Вот знаменитый роман «Путешествие Биньямина Третьего» Менделе Мойхер-Сфорима (1877). О нем сказано, что «он написан в духе романов-путешествий, таких, например, как „Дон Кихот“ и „Мертвые души“». И только. Отслеживание межлитературных связей безусловно необходимо и интересно, однако возникает все-таки недоуменный вопрос: почему автор начисто игнорирует гораздо более важные в данном случае связи — внутри еврейской литературы?

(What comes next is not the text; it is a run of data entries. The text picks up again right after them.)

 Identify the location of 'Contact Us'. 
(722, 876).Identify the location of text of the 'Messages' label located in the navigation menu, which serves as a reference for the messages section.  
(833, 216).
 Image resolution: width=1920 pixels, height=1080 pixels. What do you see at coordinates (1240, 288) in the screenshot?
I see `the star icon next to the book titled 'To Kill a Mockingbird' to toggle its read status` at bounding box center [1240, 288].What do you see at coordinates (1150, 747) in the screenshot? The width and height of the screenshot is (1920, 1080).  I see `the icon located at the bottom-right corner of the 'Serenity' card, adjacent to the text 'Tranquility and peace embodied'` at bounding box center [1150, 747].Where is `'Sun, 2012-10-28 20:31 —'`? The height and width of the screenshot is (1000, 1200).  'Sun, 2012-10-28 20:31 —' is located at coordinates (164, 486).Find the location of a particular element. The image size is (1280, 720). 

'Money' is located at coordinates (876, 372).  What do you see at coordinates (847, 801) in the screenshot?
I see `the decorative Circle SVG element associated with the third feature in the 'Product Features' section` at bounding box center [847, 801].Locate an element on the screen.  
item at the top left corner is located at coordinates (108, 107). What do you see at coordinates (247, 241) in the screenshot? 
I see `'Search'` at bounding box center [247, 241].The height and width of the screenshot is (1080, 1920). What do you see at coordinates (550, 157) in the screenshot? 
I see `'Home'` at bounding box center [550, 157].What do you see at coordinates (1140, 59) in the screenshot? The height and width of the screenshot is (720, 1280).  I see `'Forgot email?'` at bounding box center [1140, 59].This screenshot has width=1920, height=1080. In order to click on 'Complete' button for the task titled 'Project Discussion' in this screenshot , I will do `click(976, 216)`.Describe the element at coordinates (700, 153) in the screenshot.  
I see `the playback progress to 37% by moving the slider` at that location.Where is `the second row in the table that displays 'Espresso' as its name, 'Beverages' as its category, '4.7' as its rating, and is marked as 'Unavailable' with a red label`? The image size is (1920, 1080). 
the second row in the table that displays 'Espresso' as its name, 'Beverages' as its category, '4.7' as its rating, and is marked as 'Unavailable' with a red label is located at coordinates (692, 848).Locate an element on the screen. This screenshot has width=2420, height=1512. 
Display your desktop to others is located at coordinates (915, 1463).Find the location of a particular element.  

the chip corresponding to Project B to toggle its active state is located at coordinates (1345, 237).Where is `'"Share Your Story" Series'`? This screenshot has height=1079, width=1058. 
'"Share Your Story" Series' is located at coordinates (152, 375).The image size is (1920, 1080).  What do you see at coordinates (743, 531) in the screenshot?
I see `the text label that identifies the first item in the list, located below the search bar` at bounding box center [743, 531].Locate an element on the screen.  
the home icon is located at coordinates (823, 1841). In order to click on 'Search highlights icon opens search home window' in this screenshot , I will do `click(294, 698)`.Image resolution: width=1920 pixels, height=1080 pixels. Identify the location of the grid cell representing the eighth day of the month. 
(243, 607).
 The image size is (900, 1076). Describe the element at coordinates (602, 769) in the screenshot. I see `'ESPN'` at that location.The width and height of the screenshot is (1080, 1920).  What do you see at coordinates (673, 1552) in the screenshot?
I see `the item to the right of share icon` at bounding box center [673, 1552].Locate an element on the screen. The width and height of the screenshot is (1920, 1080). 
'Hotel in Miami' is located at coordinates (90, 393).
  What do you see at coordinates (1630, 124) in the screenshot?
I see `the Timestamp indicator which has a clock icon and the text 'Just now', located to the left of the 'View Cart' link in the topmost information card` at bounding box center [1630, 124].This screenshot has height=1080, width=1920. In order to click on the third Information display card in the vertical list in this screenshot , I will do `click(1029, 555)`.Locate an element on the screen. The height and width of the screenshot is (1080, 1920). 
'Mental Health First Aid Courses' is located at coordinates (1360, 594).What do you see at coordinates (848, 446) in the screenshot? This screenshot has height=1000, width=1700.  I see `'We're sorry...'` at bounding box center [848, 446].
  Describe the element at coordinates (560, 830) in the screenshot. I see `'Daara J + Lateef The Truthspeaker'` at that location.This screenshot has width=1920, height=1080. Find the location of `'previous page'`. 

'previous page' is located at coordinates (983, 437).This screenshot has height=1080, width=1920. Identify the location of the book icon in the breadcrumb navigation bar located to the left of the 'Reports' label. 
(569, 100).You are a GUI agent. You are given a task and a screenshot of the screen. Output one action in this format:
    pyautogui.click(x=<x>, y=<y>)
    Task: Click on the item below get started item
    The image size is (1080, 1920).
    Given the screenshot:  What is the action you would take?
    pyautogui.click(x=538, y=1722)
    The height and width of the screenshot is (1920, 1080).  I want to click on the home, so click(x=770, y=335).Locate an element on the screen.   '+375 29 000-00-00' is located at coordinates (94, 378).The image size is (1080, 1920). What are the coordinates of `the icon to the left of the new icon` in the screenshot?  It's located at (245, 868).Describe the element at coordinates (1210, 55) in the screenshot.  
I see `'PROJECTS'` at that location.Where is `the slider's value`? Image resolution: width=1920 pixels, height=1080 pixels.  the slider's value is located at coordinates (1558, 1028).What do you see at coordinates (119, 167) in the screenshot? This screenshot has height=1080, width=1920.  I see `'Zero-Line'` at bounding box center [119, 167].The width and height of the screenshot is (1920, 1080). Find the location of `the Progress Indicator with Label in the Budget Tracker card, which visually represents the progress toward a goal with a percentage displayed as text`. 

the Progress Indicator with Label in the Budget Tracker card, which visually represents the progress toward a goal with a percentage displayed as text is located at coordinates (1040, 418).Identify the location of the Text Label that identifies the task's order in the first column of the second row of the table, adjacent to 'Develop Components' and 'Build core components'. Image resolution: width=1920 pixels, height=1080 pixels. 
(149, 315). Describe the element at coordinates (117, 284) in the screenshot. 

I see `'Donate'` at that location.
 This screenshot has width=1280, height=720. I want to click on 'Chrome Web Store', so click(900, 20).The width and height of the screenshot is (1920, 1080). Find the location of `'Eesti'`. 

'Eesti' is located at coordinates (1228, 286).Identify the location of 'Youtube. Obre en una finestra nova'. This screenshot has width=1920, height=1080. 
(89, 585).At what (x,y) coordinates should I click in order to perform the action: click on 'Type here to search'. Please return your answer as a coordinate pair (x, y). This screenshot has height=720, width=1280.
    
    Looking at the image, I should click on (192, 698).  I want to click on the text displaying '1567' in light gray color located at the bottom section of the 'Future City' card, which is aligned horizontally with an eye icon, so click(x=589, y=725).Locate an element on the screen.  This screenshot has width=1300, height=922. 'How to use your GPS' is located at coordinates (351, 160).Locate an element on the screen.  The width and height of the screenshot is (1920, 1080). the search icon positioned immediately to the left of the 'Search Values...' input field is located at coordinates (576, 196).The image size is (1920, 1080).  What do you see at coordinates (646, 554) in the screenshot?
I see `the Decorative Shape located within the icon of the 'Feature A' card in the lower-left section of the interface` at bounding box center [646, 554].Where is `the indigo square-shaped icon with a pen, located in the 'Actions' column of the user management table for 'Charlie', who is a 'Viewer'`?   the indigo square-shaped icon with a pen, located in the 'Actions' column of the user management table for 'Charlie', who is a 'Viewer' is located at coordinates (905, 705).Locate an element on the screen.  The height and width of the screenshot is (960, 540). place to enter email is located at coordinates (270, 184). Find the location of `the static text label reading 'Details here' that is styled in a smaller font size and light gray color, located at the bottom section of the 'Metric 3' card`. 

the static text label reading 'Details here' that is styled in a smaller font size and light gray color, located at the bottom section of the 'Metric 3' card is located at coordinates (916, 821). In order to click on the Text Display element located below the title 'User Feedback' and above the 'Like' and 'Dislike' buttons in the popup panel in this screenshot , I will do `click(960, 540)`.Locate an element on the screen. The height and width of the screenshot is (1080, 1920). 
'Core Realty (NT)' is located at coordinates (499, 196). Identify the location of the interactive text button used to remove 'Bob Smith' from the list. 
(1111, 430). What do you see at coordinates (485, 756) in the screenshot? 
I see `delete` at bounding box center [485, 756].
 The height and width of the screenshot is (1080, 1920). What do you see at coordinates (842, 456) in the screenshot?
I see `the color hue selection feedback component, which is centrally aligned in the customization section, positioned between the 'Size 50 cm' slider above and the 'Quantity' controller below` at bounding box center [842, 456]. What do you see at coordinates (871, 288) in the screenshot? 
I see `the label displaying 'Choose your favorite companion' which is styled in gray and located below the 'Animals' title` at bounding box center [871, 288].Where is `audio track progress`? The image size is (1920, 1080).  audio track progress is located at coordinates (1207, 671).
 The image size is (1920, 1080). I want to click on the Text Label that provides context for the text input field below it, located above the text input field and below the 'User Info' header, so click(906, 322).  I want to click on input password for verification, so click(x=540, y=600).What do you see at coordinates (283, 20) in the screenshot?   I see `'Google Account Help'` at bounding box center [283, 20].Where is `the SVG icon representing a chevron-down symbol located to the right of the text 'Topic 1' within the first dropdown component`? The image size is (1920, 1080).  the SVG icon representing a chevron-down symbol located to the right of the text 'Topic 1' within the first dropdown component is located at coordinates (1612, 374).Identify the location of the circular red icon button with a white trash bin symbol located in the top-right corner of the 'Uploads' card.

Роман Мойхер-Сфорима предполагает известным определенный контекст, определенный ключ к его пониманию. И этот контекст был прекрасно известен, и ключ имелся в руках читателя, к которому писатель адресовался. Не только содержание, но и название романа — прямая аллюзия на «Книгу путешествий» Биньямина из испанского города Туделы и «Пятилетнее путешествие по Востоку» Исраэля Йосефа Биньямина, или, как его называли, Биньямина Второго, повторившего и расширившего маршрут своего предшественника, — произведения великих еврейских путешественников, объехавших «полмира». Обе книги написаны на иврите. Биньямин из Туделы путешествовал в XII веке, его последователь и тезка — в середине прошлого века; книга Биньямина Второго вышла лет за двадцать до романа Мойхер-Сфорима.
Эти знаменитые путешествия, незримо присутствующие в романе Мойхер-Сфорима, задают убийственный масштаб блужданиям незадачливых героев между трех местечек, убийственный масштаб всей местечковой еврейской жизни (после Второй мировой войны, когда местечко как цивилизационный феномен — исторический, культурный, бытовой — перестало существовать, писатель был обвинен в «самоненависти»). Вот от чего явным и непосредственным образом отталкивался автор — «Дон Кихот» и «Мертвые души» были здесь явно не на первом месте.